BEGIN

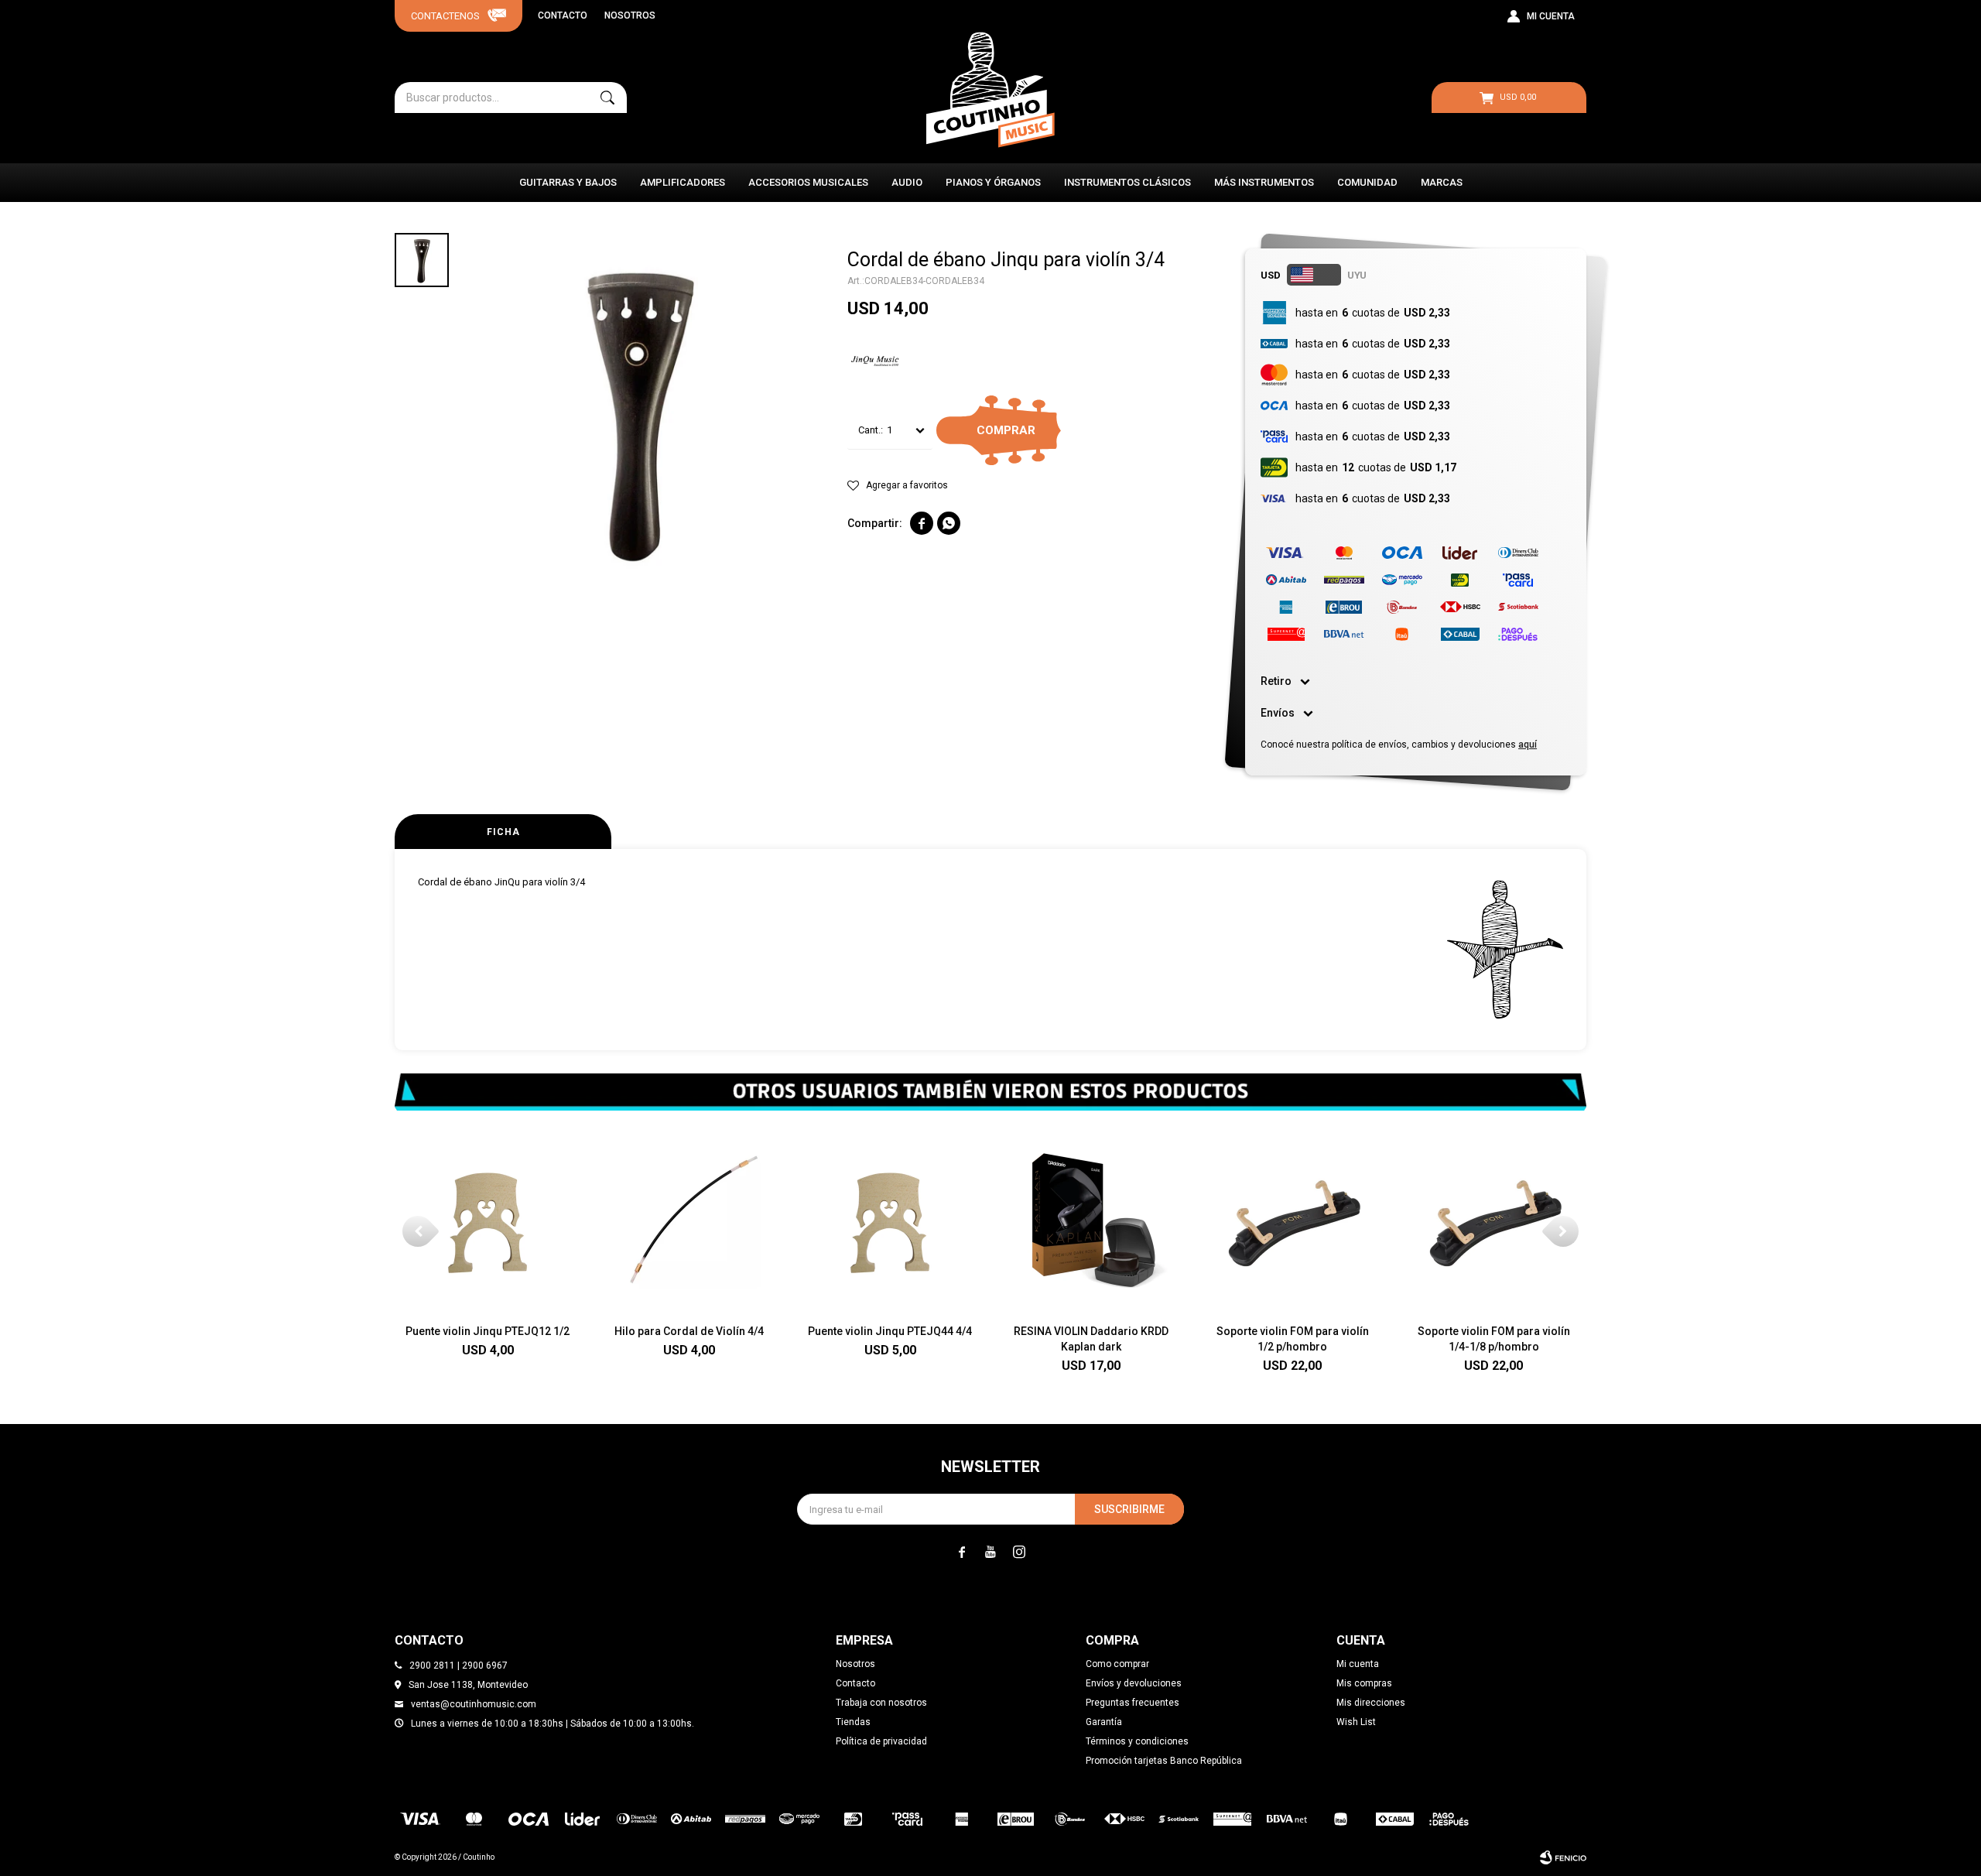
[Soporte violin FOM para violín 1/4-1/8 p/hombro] (1493, 1219)
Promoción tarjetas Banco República (1164, 1760)
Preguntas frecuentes (1132, 1702)
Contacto (562, 15)
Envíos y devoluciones (1134, 1683)
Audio (906, 182)
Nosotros (629, 15)
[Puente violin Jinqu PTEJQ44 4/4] (890, 1219)
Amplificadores (682, 182)
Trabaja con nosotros (881, 1702)
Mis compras (1364, 1683)
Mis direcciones (1370, 1702)
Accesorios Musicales (808, 182)
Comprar (1006, 430)
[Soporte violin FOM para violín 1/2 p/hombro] (1292, 1219)
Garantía (1104, 1722)
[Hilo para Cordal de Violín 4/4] (689, 1219)
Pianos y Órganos (993, 182)
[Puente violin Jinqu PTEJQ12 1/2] (487, 1219)
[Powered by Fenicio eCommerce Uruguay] (1563, 1857)
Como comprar (1117, 1664)
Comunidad (1367, 182)
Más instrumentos (1264, 182)
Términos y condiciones (1137, 1741)
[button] (607, 97)
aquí (1527, 744)
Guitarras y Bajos (568, 182)
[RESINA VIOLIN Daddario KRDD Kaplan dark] (1091, 1219)
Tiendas (853, 1722)
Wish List (1356, 1722)
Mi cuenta (1357, 1664)
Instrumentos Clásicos (1127, 182)
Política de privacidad (881, 1741)
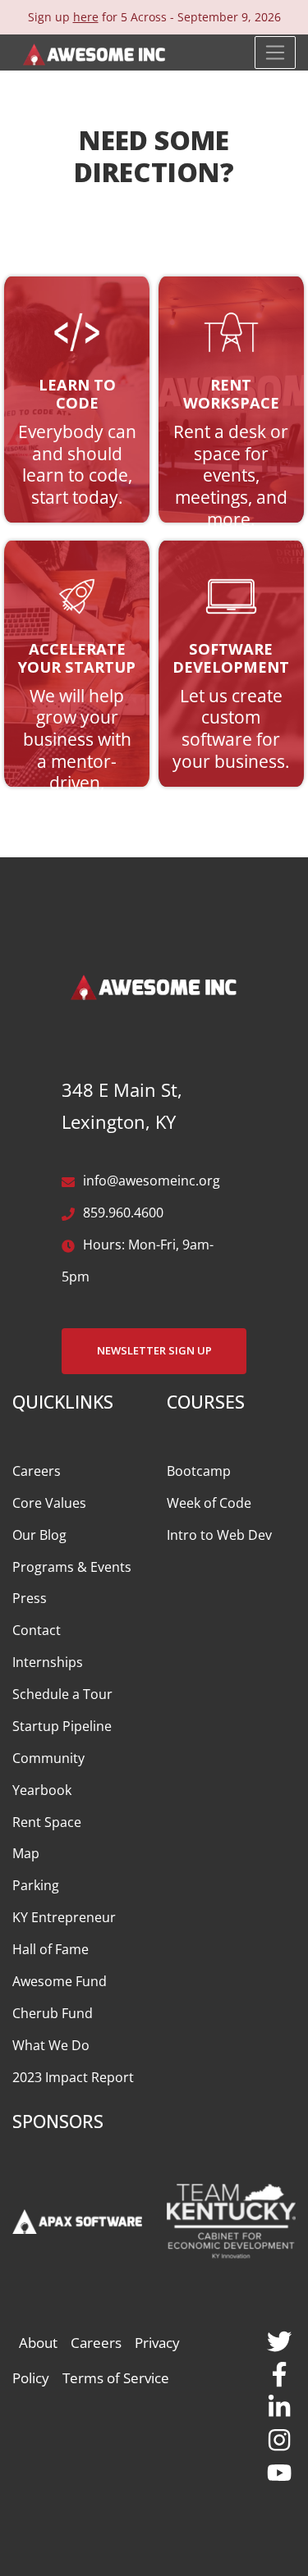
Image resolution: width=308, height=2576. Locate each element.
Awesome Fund (59, 1981)
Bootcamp (199, 1471)
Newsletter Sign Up (154, 1350)
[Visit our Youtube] (279, 2470)
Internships (47, 1662)
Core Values (49, 1503)
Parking (35, 1885)
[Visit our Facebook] (279, 2372)
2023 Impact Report (73, 2077)
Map (25, 1853)
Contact (36, 1630)
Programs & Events (71, 1567)
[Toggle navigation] (275, 52)
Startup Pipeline (62, 1726)
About (38, 2342)
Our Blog (39, 1535)
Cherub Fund (52, 2013)
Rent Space (46, 1822)
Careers (36, 1471)
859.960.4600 (123, 1213)
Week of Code (209, 1503)
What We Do (51, 2045)
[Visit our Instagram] (279, 2437)
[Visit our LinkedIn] (279, 2404)
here (86, 17)
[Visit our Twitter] (279, 2339)
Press (29, 1598)
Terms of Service (115, 2377)
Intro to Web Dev (219, 1535)
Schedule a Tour (62, 1694)
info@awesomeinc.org (151, 1181)
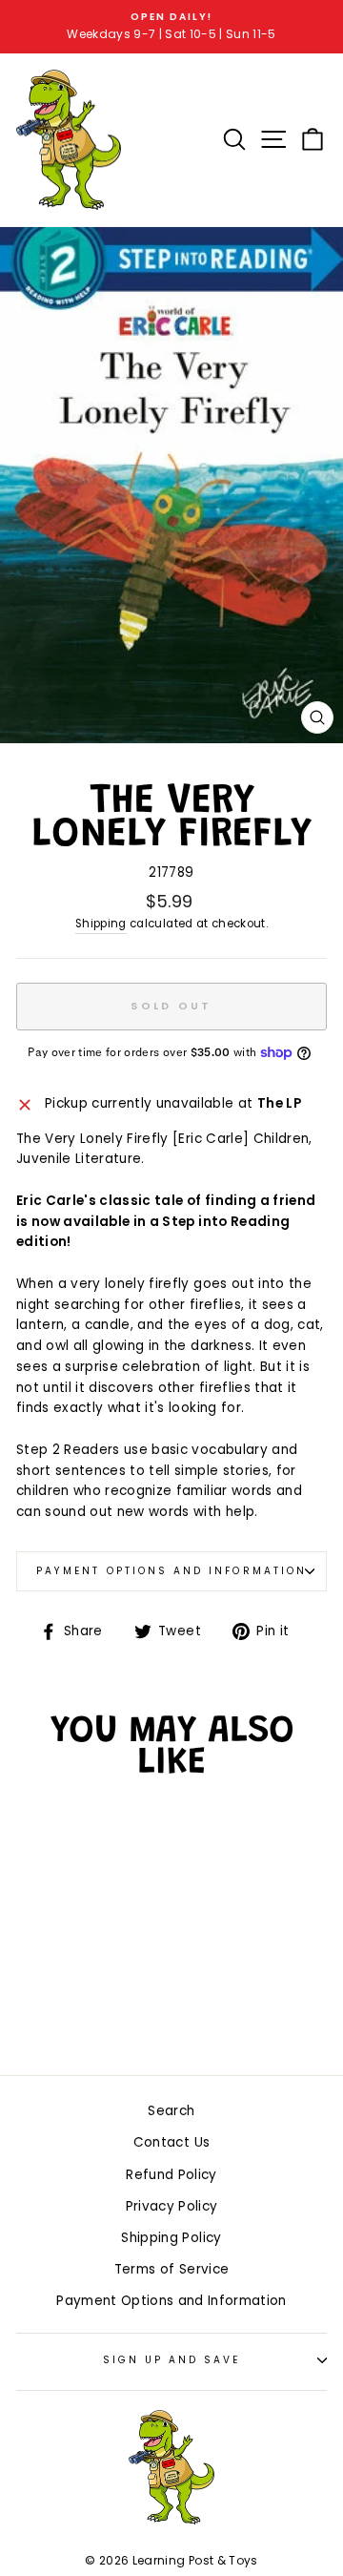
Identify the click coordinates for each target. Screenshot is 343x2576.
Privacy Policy (172, 2206)
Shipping (101, 923)
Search (171, 2111)
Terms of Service (171, 2269)
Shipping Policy (171, 2238)
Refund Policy (171, 2175)
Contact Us (171, 2142)
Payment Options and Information (171, 1571)
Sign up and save (172, 2360)
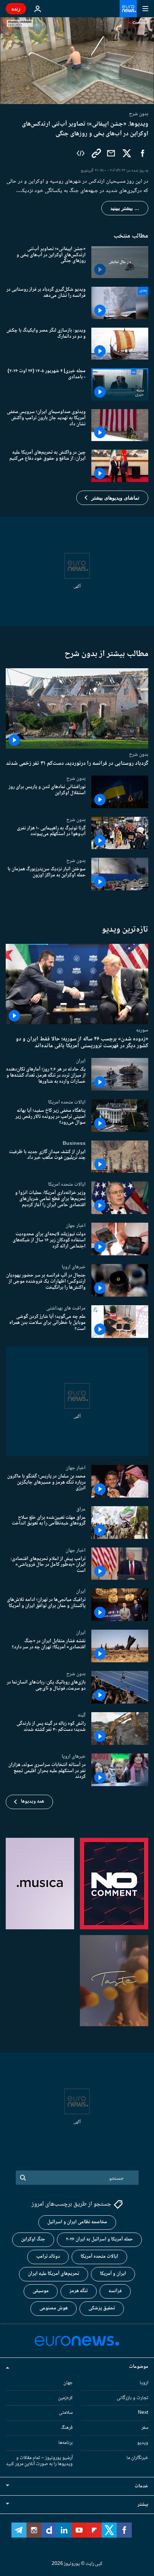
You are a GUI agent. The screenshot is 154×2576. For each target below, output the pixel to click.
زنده (15, 8)
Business (74, 1143)
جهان (68, 2383)
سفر (144, 2427)
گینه (82, 1715)
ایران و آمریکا (113, 2274)
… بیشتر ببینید (124, 208)
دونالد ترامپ (48, 2257)
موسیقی (41, 2291)
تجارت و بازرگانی (132, 2398)
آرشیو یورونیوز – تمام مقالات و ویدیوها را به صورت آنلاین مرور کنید (39, 2461)
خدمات (141, 2486)
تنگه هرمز (78, 2291)
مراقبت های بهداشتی (66, 1308)
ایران (81, 1061)
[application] (77, 60)
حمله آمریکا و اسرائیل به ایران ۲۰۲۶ (99, 2239)
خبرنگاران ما (137, 2458)
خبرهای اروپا (74, 1267)
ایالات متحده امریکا (67, 1102)
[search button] (23, 2177)
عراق (81, 1509)
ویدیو (142, 2443)
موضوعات (138, 2366)
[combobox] (77, 2177)
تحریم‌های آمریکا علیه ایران (53, 2274)
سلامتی (66, 2413)
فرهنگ (67, 2427)
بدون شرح (138, 754)
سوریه (142, 1030)
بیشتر (143, 2505)
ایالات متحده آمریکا (99, 2257)
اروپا (144, 2383)
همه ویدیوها (32, 1801)
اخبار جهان (76, 1226)
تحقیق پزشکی (101, 2308)
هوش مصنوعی (53, 2308)
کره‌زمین (65, 2398)
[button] (112, 498)
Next (143, 2413)
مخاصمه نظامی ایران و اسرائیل (77, 2222)
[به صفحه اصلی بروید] (128, 8)
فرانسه (115, 2291)
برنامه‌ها (65, 2443)
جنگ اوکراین (33, 2239)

END

__EXERCISE__
When copying the entries above, keep each word as it is and exclude any image.

__EXERCISE OUTPUT__
[Soporte violin FOM para violín 1/4-1/8 p/hombro] (1493, 1219)
Promoción tarjetas Banco República (1164, 1760)
Preguntas frecuentes (1132, 1702)
Contacto (562, 15)
Envíos y devoluciones (1134, 1683)
Audio (906, 182)
Nosotros (629, 15)
[Puente violin Jinqu PTEJQ44 4/4] (890, 1219)
Amplificadores (682, 182)
Trabaja con nosotros (881, 1702)
Mis compras (1364, 1683)
Mis direcciones (1370, 1702)
Accesorios Musicales (808, 182)
Comprar (1006, 430)
[Soporte violin FOM para violín 1/2 p/hombro] (1292, 1219)
Garantía (1104, 1722)
[Hilo para Cordal de Violín 4/4] (689, 1219)
Pianos y Órganos (993, 182)
[Puente violin Jinqu PTEJQ12 1/2] (487, 1219)
[Powered by Fenicio eCommerce Uruguay] (1563, 1857)
Como comprar (1117, 1664)
Comunidad (1367, 182)
Más instrumentos (1264, 182)
Términos y condiciones (1137, 1741)
[button] (607, 97)
aquí (1527, 744)
Guitarras y Bajos (568, 182)
[RESINA VIOLIN Daddario KRDD Kaplan dark] (1091, 1219)
Tiendas (853, 1722)
Wish List (1356, 1722)
Mi cuenta (1357, 1664)
Instrumentos Clásicos (1127, 182)
Política de privacidad (881, 1741)
Image resolution: width=308, height=2576. Locate each element.
Awesome Fund (59, 1981)
Bootcamp (199, 1471)
Newsletter Sign Up (154, 1350)
[Visit our Youtube] (279, 2470)
Internships (47, 1662)
Core Values (49, 1503)
Parking (35, 1885)
[Visit our Facebook] (279, 2372)
2023 Impact Report (73, 2077)
Map (25, 1853)
Contact (36, 1630)
Programs & Events (71, 1567)
[Toggle navigation] (275, 52)
Startup Pipeline (62, 1726)
About (38, 2342)
Our Blog (39, 1535)
Cherub Fund (52, 2013)
Rent Space (46, 1822)
Careers (36, 1471)
859.960.4600 (123, 1213)
Week of Code (209, 1503)
What We Do (51, 2045)
[Visit our Instagram] (279, 2437)
[Visit our LinkedIn] (279, 2404)
here (86, 17)
[Visit our Twitter] (279, 2339)
Press (29, 1598)
Terms of Service (115, 2377)
Intro to Web Dev (219, 1535)
Schedule a Tour (62, 1694)
info@awesomeinc.org (151, 1181)
Identify the click coordinates for each target. Screenshot is 343x2576.
Privacy Policy (172, 2206)
Shipping (101, 923)
Search (171, 2111)
Terms of Service (171, 2269)
Shipping Policy (171, 2238)
Refund Policy (171, 2175)
Contact Us (171, 2142)
Payment Options and Information (171, 1571)
Sign up and save (172, 2360)
You are a GUI agent. The screenshot is 154×2576. For each target below, output the pixel to click.
زنده (15, 8)
Business (74, 1143)
جهان (68, 2383)
سفر (144, 2427)
گینه (82, 1715)
ایران و آمریکا (113, 2274)
… بیشتر ببینید (124, 208)
دونالد ترامپ (48, 2257)
موسیقی (41, 2291)
تجارت و بازرگانی (132, 2398)
آرشیو یورونیوز – تمام مقالات و ویدیوها را به صورت آنلاین مرور کنید (39, 2461)
خدمات (141, 2486)
تنگه هرمز (78, 2291)
مراقبت های بهداشتی (66, 1308)
ایران (81, 1061)
[application] (77, 60)
حمله آمریکا و اسرائیل به ایران ۲۰۲۶ (99, 2239)
خبرنگاران ما (137, 2458)
خبرهای اروپا (74, 1267)
ایالات متحده امریکا (67, 1102)
[search button] (23, 2177)
عراق (81, 1509)
ویدیو (142, 2443)
موضوعات (138, 2366)
[combobox] (77, 2177)
تحریم‌های آمریکا علیه ایران (53, 2274)
سلامتی (66, 2413)
فرهنگ (67, 2427)
بدون شرح (138, 754)
سوریه (142, 1030)
بیشتر (143, 2505)
ایالات متحده آمریکا (99, 2257)
اروپا (144, 2383)
همه ویدیوها (32, 1801)
اخبار جهان (76, 1226)
تحقیق پزشکی (101, 2308)
هوش مصنوعی (53, 2308)
کره‌زمین (65, 2398)
[button] (112, 498)
Next (143, 2413)
مخاصمه نظامی ایران و اسرائیل (77, 2222)
[به صفحه اصلی بروید] (128, 8)
فرانسه (115, 2291)
برنامه‌ها (65, 2443)
جنگ اوکراین (33, 2239)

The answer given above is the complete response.